== Source text ==
The Ethics of Documentary Filmmaking

To film or not to film? How close to a subject is too close? How far is too far? These are questions that documentary filmmakers should be asking themselves when they set out to record a true story. Sometimes lines are crossed, and sometimes boundaries are set beforehand. Sometimes the filmmaker and the audience disagree on where the line is, and a divide is created between them. 

Filmmaker Gordon Quinn is in town at the Hot Springs Documentary Film Festival not only to celebrate a 20th anniversary screening of the hit film “Hoop Dreams,” which he co-produced, but to also present a masterclass on ethics in documentary filmmaking. Before the panel, Indiewire spoke with Quinn as well as other documentary filmmakers to get their take on ethical approaches and morally ambiguous boundaries. 

Documentary filmmakers, Quinn said, need to have a sense of the ethical questions or concerns that will affect their work. It’s on a different scale than journalism, simply because doc filmmakers spend so much time with subjects, sometimes years, that they become deeply involved in the intimate aspects of their lives.

“We as documentary filmmakers, I feel, have a responsibility towards ethics,” said Quinn. “You owe your audience to tell the truth, to get to the bottom of the story, to be accurate in what you’re presenting.”

He brought up an instance on one of his films when a particular subject no longer wanted to be involved. He and his team held a meeting with the woman and explained that she could see the film before it was finished and express any concerns.
===
== The input ==
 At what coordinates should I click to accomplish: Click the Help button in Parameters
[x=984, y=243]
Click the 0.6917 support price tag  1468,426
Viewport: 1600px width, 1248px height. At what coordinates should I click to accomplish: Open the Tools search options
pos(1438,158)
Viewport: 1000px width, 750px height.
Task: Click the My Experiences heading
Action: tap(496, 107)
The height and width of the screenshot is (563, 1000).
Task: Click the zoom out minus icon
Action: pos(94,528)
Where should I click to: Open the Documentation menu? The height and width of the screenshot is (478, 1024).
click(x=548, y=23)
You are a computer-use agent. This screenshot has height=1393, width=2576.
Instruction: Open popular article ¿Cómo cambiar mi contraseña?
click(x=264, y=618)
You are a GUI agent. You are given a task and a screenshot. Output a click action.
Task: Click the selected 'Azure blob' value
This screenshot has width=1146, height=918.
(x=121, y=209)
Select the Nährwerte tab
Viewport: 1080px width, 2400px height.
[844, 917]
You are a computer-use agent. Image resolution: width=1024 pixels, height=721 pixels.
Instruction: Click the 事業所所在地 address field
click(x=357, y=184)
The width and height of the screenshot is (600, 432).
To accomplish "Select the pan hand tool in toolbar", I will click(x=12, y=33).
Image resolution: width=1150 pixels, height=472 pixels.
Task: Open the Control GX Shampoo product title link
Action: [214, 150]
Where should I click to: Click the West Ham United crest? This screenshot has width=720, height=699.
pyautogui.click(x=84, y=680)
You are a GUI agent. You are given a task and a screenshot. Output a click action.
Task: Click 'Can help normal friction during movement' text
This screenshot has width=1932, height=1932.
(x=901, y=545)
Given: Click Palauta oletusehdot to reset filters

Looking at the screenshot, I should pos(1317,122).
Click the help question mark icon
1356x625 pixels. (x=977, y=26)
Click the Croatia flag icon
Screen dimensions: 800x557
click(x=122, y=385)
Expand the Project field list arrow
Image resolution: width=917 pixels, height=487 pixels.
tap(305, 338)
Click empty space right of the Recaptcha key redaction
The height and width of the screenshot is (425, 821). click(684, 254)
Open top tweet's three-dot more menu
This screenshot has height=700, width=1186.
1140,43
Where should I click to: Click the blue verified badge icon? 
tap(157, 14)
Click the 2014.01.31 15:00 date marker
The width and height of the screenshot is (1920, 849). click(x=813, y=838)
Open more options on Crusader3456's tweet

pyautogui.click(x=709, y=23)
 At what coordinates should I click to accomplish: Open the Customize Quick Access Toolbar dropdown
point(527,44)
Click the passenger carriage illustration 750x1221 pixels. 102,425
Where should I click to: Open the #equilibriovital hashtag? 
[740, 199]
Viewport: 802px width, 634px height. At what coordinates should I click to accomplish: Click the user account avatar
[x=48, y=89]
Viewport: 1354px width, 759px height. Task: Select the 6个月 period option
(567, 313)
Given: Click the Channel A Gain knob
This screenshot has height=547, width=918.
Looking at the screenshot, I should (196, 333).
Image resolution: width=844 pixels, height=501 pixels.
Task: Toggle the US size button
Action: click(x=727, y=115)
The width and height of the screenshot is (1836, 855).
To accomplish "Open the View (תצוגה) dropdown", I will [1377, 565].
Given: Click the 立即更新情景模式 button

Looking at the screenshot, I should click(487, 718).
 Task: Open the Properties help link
===
Set task 1 ▸
Transcribe the documentary ethics article in full.
Set task 2 ▸
Restate word for word the part of the records that opens with the line containing "Given: Click Palauta" and closes with the line containing "tap(157, 14)".
The documentary ethics article and the records are unrelated material.

Problem solution 1 ▸
The Ethics of Documentary Filmmaking

To film or not to film? How close to a subject is too close? How far is too far? These are questions that documentary filmmakers should be asking themselves when they set out to record a true story. Sometimes lines are crossed, and sometimes boundaries are set beforehand. Sometimes the filmmaker and the audience disagree on where the line is, and a divide is created between them. 

Filmmaker Gordon Quinn is in town at the Hot Springs Documentary Film Festival not only to celebrate a 20th anniversary screening of the hit film “Hoop Dreams,” which he co-produced, but to also present a masterclass on ethics in documentary filmmaking. Before the panel, Indiewire spoke with Quinn as well as other documentary filmmakers to get their take on ethical approaches and morally ambiguous boundaries. 

Documentary filmmakers, Quinn said, need to have a sense of the ethical questions or concerns that will affect their work. It’s on a different scale than journalism, simply because doc filmmakers spend so much time with subjects, sometimes years, that they become deeply involved in the intimate aspects of their lives.

“We as documentary filmmakers, I feel, have a responsibility towards ethics,” said Quinn. “You owe your audience to tell the truth, to get to the bottom of the story, to be accurate in what you’re presenting.”

He brought up an instance on one of his films when a particular subject no longer wanted to be involved. He and his team held a meeting with the woman and explained that she could see the film before it was finished and express any concerns.

Problem solution 2 ▸
Given: Click Palauta oletusehdot to reset filters

Looking at the screenshot, I should pos(1317,122).
Click the help question mark icon
1356x625 pixels. (x=977, y=26)
Click the Croatia flag icon
Screen dimensions: 800x557
click(x=122, y=385)
Expand the Project field list arrow
Image resolution: width=917 pixels, height=487 pixels.
tap(305, 338)
Click empty space right of the Recaptcha key redaction
The height and width of the screenshot is (425, 821). click(684, 254)
Open top tweet's three-dot more menu
This screenshot has height=700, width=1186.
1140,43
Where should I click to: Click the blue verified badge icon? 
tap(157, 14)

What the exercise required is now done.